BEGIN Records shown

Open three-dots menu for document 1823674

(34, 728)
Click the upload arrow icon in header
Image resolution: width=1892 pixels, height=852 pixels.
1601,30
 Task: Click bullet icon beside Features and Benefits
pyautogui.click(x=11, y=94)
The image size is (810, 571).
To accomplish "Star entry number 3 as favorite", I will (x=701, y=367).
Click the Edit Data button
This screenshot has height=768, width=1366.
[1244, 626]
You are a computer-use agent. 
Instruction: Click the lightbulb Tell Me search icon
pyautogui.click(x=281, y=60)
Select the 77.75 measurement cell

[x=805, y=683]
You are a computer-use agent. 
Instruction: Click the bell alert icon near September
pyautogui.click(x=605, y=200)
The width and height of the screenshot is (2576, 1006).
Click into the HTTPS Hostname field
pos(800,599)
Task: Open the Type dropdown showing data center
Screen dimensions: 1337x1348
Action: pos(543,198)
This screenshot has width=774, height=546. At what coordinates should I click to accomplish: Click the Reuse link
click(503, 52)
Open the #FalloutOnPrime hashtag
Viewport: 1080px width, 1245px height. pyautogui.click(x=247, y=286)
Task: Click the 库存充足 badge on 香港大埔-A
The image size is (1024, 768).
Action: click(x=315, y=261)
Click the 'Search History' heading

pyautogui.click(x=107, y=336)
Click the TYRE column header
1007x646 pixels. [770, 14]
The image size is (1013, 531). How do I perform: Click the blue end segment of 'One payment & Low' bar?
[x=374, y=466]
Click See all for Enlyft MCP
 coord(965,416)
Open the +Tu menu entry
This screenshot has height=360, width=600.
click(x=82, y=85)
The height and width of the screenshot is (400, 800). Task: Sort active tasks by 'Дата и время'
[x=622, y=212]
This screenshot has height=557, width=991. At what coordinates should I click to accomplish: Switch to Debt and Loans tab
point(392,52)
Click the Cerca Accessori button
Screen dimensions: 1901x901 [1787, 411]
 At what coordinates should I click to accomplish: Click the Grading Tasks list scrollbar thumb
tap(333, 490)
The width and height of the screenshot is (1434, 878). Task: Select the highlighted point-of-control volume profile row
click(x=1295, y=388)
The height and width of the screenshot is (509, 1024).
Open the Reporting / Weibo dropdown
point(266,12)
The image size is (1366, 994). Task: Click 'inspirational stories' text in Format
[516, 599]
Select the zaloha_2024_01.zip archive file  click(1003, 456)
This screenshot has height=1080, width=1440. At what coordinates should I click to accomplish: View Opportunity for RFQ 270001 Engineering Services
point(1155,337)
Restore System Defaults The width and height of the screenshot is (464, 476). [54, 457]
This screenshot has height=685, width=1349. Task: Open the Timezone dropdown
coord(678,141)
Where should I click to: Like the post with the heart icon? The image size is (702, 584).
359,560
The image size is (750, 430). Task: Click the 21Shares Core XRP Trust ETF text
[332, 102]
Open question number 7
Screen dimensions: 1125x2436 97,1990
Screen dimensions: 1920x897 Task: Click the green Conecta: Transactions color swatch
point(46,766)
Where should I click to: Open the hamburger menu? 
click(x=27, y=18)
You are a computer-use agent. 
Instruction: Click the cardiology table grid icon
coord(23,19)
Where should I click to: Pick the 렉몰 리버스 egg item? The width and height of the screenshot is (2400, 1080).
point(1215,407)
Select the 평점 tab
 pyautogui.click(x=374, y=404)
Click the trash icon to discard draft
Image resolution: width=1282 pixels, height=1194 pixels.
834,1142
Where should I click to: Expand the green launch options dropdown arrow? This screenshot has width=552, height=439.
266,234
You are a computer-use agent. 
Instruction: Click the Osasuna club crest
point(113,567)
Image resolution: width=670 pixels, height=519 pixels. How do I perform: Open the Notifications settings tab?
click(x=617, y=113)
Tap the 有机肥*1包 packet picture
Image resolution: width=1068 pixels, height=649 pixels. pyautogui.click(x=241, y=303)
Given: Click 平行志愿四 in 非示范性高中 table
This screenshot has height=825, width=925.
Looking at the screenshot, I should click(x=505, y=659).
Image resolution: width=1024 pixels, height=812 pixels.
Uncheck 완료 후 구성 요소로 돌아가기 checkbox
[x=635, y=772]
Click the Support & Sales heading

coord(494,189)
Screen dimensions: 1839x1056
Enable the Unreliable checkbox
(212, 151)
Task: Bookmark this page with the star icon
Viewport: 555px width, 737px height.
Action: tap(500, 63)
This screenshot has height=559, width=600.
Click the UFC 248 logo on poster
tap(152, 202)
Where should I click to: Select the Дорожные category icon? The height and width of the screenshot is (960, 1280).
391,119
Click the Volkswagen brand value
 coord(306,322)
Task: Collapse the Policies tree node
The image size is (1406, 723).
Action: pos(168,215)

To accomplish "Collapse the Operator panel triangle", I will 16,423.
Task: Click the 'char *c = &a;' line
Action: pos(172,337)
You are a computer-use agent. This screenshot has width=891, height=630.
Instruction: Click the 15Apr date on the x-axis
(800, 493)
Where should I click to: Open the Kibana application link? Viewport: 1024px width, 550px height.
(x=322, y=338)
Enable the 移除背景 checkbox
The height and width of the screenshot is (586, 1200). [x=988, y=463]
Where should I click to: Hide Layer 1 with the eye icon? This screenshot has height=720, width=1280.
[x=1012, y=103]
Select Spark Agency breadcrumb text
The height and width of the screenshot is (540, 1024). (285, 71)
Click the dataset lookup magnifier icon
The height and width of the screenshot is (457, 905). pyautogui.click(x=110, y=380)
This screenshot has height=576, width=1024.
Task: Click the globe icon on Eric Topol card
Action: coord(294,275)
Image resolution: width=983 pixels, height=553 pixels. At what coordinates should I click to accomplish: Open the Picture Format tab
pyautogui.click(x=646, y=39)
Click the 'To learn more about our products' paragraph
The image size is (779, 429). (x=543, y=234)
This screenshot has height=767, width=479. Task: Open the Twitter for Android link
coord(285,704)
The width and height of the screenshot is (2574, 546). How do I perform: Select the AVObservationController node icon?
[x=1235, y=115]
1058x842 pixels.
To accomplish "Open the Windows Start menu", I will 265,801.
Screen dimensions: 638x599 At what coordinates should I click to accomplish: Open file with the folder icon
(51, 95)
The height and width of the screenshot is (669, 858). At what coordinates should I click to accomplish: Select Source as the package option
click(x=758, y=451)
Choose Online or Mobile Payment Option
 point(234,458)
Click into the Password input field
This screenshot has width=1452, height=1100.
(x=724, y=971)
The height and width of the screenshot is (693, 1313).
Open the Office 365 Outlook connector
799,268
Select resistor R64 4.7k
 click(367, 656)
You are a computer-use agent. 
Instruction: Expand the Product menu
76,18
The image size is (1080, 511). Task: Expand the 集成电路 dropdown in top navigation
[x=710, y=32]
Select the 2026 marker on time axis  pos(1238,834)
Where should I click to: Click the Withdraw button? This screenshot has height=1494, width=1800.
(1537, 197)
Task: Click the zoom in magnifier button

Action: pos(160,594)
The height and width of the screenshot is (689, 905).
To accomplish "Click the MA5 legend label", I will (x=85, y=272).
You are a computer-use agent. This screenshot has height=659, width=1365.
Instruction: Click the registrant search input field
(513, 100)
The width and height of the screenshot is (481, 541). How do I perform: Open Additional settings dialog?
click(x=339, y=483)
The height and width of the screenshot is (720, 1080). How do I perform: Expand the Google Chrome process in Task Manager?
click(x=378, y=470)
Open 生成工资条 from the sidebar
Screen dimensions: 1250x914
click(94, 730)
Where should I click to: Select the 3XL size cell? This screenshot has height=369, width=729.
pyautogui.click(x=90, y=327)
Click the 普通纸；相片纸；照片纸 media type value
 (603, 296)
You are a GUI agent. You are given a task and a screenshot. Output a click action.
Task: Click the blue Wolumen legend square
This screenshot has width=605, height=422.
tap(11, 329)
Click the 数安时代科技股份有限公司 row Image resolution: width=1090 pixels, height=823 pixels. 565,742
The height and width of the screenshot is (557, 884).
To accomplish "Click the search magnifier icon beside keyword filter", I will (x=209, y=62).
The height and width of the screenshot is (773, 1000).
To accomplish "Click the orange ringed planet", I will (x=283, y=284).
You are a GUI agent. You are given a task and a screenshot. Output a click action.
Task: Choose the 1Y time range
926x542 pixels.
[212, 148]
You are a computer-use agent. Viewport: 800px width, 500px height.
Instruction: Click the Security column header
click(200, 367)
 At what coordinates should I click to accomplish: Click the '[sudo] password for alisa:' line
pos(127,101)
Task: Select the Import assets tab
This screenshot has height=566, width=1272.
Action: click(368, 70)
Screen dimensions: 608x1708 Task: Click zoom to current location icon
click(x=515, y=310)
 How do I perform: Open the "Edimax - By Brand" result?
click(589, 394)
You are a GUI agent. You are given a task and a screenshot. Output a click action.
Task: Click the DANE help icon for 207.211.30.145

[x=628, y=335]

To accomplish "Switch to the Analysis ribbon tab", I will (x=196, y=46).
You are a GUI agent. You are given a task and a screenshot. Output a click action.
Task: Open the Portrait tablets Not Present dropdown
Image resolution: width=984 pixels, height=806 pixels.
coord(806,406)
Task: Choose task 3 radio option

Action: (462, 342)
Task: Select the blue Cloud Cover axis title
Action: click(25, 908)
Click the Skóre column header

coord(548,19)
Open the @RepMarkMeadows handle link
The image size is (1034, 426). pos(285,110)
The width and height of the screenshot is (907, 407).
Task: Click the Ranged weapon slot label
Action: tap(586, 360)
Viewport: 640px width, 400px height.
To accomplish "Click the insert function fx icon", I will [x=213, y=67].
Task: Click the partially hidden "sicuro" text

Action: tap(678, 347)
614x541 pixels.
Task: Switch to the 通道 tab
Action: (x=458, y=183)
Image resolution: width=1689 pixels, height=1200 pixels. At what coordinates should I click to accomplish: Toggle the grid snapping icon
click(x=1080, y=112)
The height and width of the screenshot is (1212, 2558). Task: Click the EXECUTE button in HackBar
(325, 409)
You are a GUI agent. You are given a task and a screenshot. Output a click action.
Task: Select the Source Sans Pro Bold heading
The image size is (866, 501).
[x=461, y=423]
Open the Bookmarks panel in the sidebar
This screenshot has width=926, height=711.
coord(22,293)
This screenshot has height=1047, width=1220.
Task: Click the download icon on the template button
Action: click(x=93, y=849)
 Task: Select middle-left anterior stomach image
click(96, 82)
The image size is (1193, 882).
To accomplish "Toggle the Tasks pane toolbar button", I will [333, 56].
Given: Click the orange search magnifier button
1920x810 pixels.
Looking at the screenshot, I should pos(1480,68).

END Records shown

#### [Work task]
What is the number of lines in the listing that include the word "legend"? Give the number and no other text.

#### [Your solution]
2